Subsidising green energy
There is nothing more off putting for the public and businesses than seeing millions of pounds in subsidies handed out to green energy companies. This gives the perception that these companies, and in some cases the sector, are not able to stand on their own two feet. Against this background it is not difficult to see why there has been significant public apathy towards green technology which is often seen as “just another fad”.
Very often the way in which green energy subsidies are “sold” to the public gives the impression that green energy companies and the government are fleecing the taxpayer. In reality this is not the case but it is a difficult perception to shake off.
Investing in the future
It is a little ironic that the green energy industry is often criticised for “wasting taxpayer’s money” when in reality this is an investment in a long-term project. Directly, via tax rebates, and indirectly, via the protection of oil supply lines around the world, governments have been subsidising the oil industry for decades. The US government regularly spends billions of dollars a year protecting US oil supplies which are in effect an indirect subsidy for the industry. So, if the oil industry is profitable and receiving subsidies why is there so much criticism of the green technology sector which is still in its infancy?
It is also worth noting that green technology now supports hundreds of thousands of jobs in the UK, directly and indirectly, which is in turn increasing (although at a relatively slow rate) the tax revenue of the UK government. The government need to address the idea that green technology/green energy is a fad and something which will be here today and gone tomorrow – along with billions of pounds of taxpayer’s money!
While the information is readily available, there is still a perceived lack of transparency when it comes to handing out subsidies and supporting the green energy industry. Some of the more disruptive press often pick up on these subsidies when in fact in reality they are simply an investment in the industry going forward.
The production of wind energy is a very controversial area because just a few years ago it was costing £130 per megawatt hour for offshore wind farms against the wholesale price of between £40 and £50 per megawatt hour. This rate has now fallen dramatically to around £97 per megawatt hour with the latest approved offshore windfarm citing a cost of just £57 per megawatt hour. Unfortunately, this latter project will not be online until 2022/23 but this perfectly illustrates how the significant subsidies of years gone by will fall dramatically in the future.
Squabbling over climate change
Unfortunately, the constant squabbling between governments over climate change and the impact of carbon emissions regularly overshadows the green energy industry. There are so many lies and untruths out there, it is difficult to understand exactly what is going on. We also seem to see new emission agreements every year between the largest countries around the world but relatively little in the way of action.
If countries, apparently pulling in the same direction, are not able to get their act together on an international scale it is difficult to see how they can put together a domestic structure. In some ways it is like a game of poker, waiting for the first person to blink, give in and ramp up their green technology/green energy investment. We all know that green technology is a long-term project and will not create a return on investment overnight.
Surely companies should take a little more risk?
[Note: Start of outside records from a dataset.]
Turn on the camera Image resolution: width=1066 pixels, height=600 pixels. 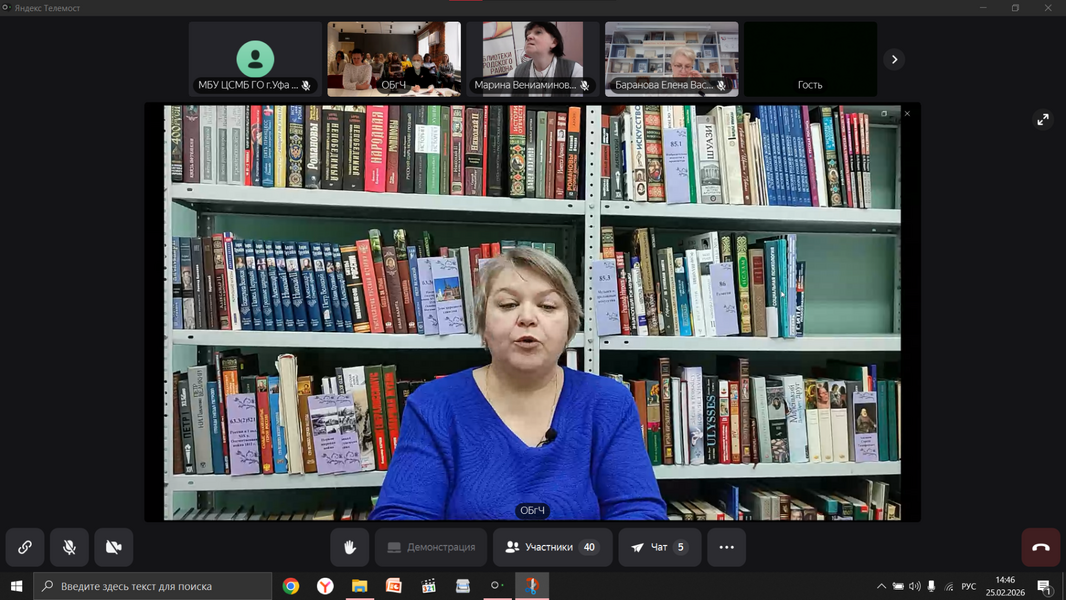[114, 547]
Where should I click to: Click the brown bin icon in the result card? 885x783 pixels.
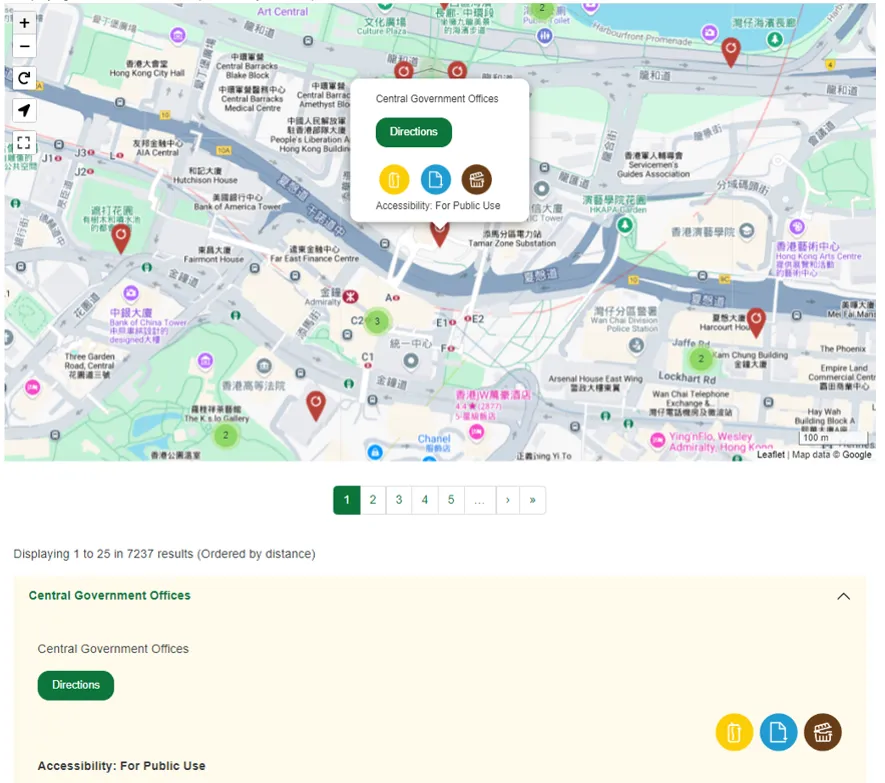[x=823, y=732]
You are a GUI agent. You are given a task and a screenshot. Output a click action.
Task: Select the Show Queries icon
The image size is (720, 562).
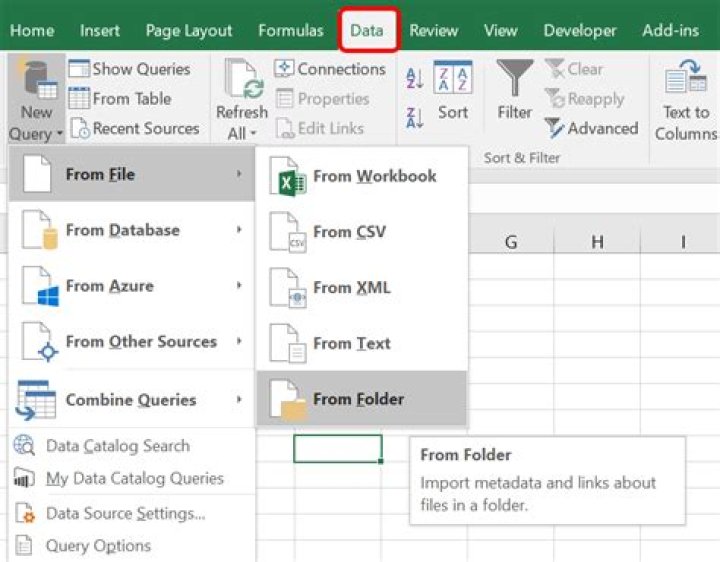pyautogui.click(x=79, y=69)
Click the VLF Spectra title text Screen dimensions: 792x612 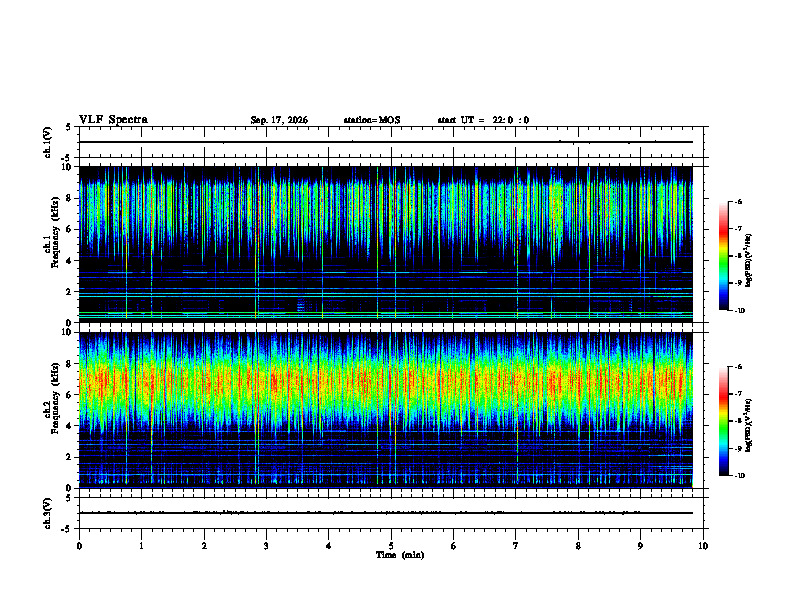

In many ways the government is damned if it does and damned if it doesn’t with regards to investment in green technology/green energy. There have been calls for the risk/reward ratio to be balanced a little more between governments and companies operating in these fields. At this moment in time it does sometimes feel as though these companies have a guaranteed future when in reality no business should be guaranteed. It may be a little unfair to expose these companies to the full challenges of the private sector just yet but then again if these companies were taking more risk with their own money would they perhaps be a little more focused?
Thinking of the future
The government has been very proactive in the world of green technology/green energy although unfortunately in many cases it is the consumer who has been forced to pick up the tab. At this moment in time, if we take offshore wind energy as an example, it does cost more to produce the energy than the wholesale purchase price. This will change, has changed, and ultimately is a long-term investment by both the government and taxpayers. If things were perhaps a little more transparent, companies were seen to take a little more risk themselves, then perhaps the public would be more inclined to entertain green energy and support long-term investment?